Isn’t she adorable? Sure, I’ll give htoL#NiQ: The Firefly Diary (a hip way to write Hotaru no Nikki, Japanese for Firefly Diary) that, at least initially. When we first meet the game’s heroine, a misplaced young girl named Mion with tree branches growing out of her head, she does seem a darling little waif.

Then comes death.

There’s Nothing Sweet Or Gentle About The Firefly Diary

In case the eerie music and dark setting weren’t enough of a clue, blood splatters the screen as Mion experiences the first of dozens if not hundreds of deaths during her unforgiving journey of self discovery. Who is she? Where does she come from? What are the two fireflies, one light and one dark, who guide her upwards through the ruins some industrial civilisation?

Lumen and Umbra, light and dark fireflies, are the player’s portal into Mion’s world. The strange young girl senselessly follows Lumen wherever it goes, her light in the darkness. And when light is not enough to save her, Umbra plunges the world into darkness, travelling the shadows created by its bright counterpart to activate particular pieces of scenery to help facilitate their journey.

There’s Nothing Sweet Or Gentle About The Firefly Diary

For instance, during an early moment in the game Mion and friends find themselves being chased incredibly slowly by a massive shadow creature. When all seems lost, the player can swap to Umbra, slowing time as it travels the shadow realm, dropping a heavy bit of scenery on the charging creature’s skull. Simple stuff, at first.

As the game progresses the puzzles become more complicated, more deadly. Precise timing is required to ensure you’re on the right side of light and dark at the right time; one small slip and Mion is a corpse and you’ve got a portion of a puzzle to do over again.

With precision so important to completing the game, one would think the game developer Nippon Ichi Software wouldn’t have made the default control scheme nigh-unplayable.
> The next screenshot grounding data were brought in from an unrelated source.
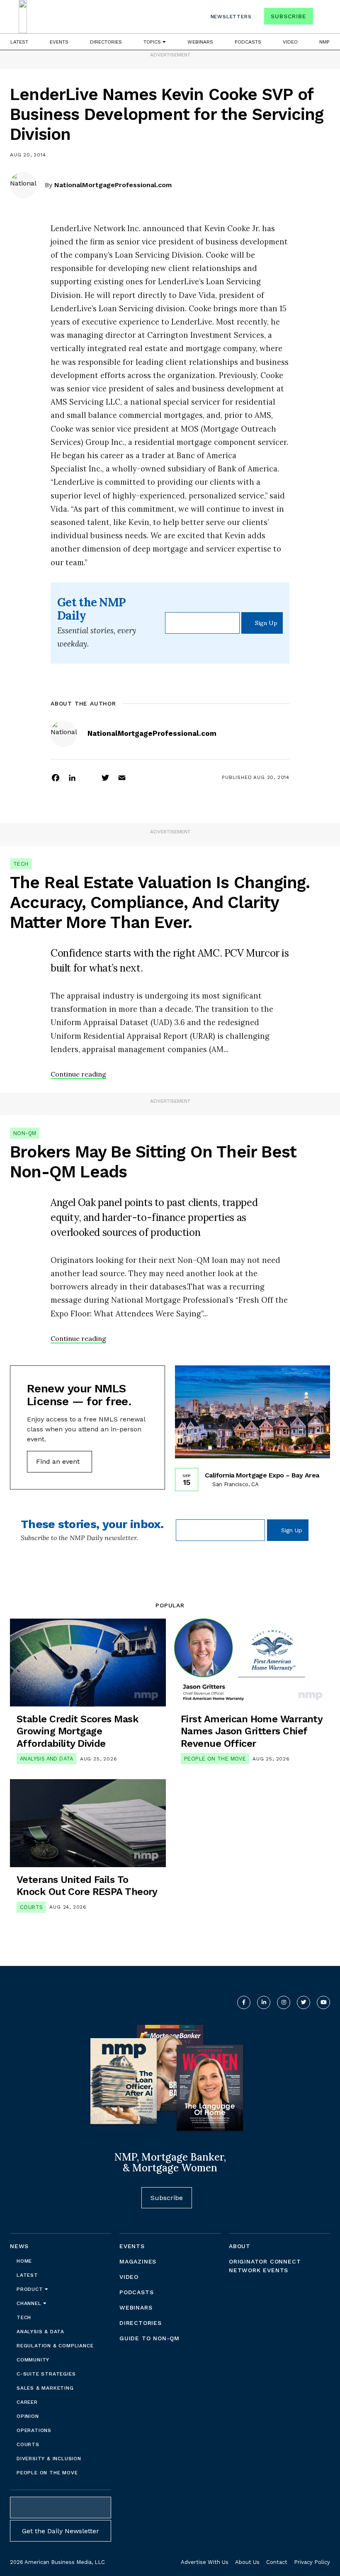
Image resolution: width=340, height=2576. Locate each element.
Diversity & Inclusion (49, 2458)
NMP (324, 42)
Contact (276, 2562)
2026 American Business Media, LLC (57, 2562)
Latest (19, 42)
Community (33, 2360)
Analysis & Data (40, 2331)
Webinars (200, 42)
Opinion (28, 2416)
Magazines (137, 2261)
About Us (247, 2562)
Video (290, 42)
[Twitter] (105, 777)
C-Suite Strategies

There’s Nothing Sweet Or Gentle About The Firefly Diary

Attempting to take advantage of the Vita’s front and real touch panels, The Firefly Diary would like players to control guiding light Lumen on the front screen, tapping it back panel to shift into Umbra’s world. This does not work. For one, fingers obscuring the action — especially in a game requiring large amounts of environmental awareness — is never good. On top of that, the Vita’s rear panel does not lend itself well to precision movements. Tapping? Sure. Guiding a dark firefly through a maze of shadows? Not so much.

Thankfully (especially for PlayStation TV players) NIS included control scheme number three — the left stick controls firefly movement, two buttons shift to light or dark, and a final button activates switches and other areas of interaction.
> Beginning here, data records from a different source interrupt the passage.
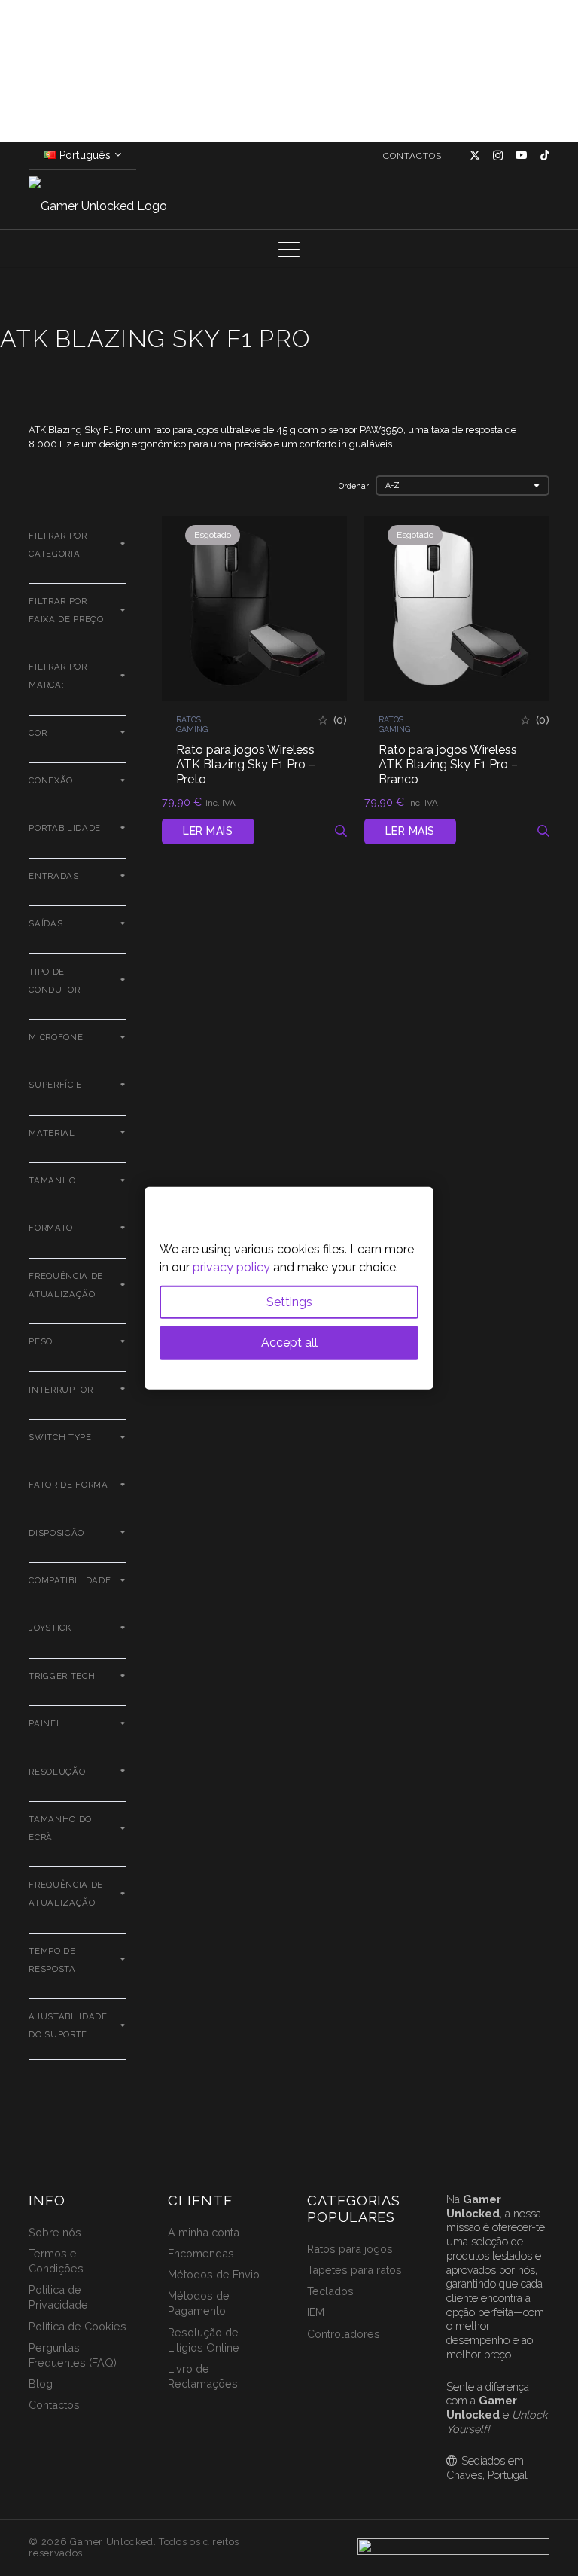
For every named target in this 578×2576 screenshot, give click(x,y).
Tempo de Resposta (52, 1960)
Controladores (343, 2333)
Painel (45, 1723)
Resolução (57, 1771)
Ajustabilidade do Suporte (68, 2025)
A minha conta (203, 2232)
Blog (41, 2383)
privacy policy (231, 1266)
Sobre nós (55, 2232)
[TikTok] (544, 155)
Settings (289, 1301)
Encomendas (201, 2253)
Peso (41, 1341)
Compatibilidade (70, 1580)
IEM (315, 2312)
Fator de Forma (68, 1484)
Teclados (330, 2291)
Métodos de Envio (214, 2274)
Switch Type (60, 1437)
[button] (289, 249)
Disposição (56, 1533)
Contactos (54, 2404)
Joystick (50, 1627)
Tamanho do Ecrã (60, 1828)
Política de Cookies (77, 2326)
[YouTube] (522, 155)
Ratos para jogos (350, 2248)
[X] (475, 155)
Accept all (289, 1342)
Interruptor (61, 1389)
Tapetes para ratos (354, 2269)
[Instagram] (498, 155)
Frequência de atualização (66, 1893)
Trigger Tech (62, 1676)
Even with the ideal control setup The Firefly Diary manages to frustrate more than delight. Unless told specifically to sit he happy arse down, Mion blindly follows Lumen the magic cursor around the screen. If you’re not careful she’ll step right off ledges, into whirling blades, under punishing pistons.

And while some will find the game’s old-school trial-and-error puzzle solving delightful, taking a half-hour figuring out how to navigate a single perilous pitfall feels less like an accomplishment and more like a chore.

There’s Nothing Sweet Or Gentle About The Firefly Diary

The frustration would be completely overwhelming if not for The Firefly Diary‘s story. Collected memories scattered about the game’s levels slowly Mion’s tale, a finely-crafted work of science fiction adventure with decidedly dark overtones. The payoff at the end (the true end, be sure to collect every memory) is bitter-sweet and emotional, leaving me with manly trails of intense humidity running down my face.

I went into htoL#NiQ: The Firefly Diary blind, expecting an easy, light-hearted puzzle platform — the sort of game I’m used to seeing from NIS America. I certainly did not expect a dark and moody tale with a heaping helping of playable metaphor. Nor did I expect the pile of dead little anime girls I would leave in my wake.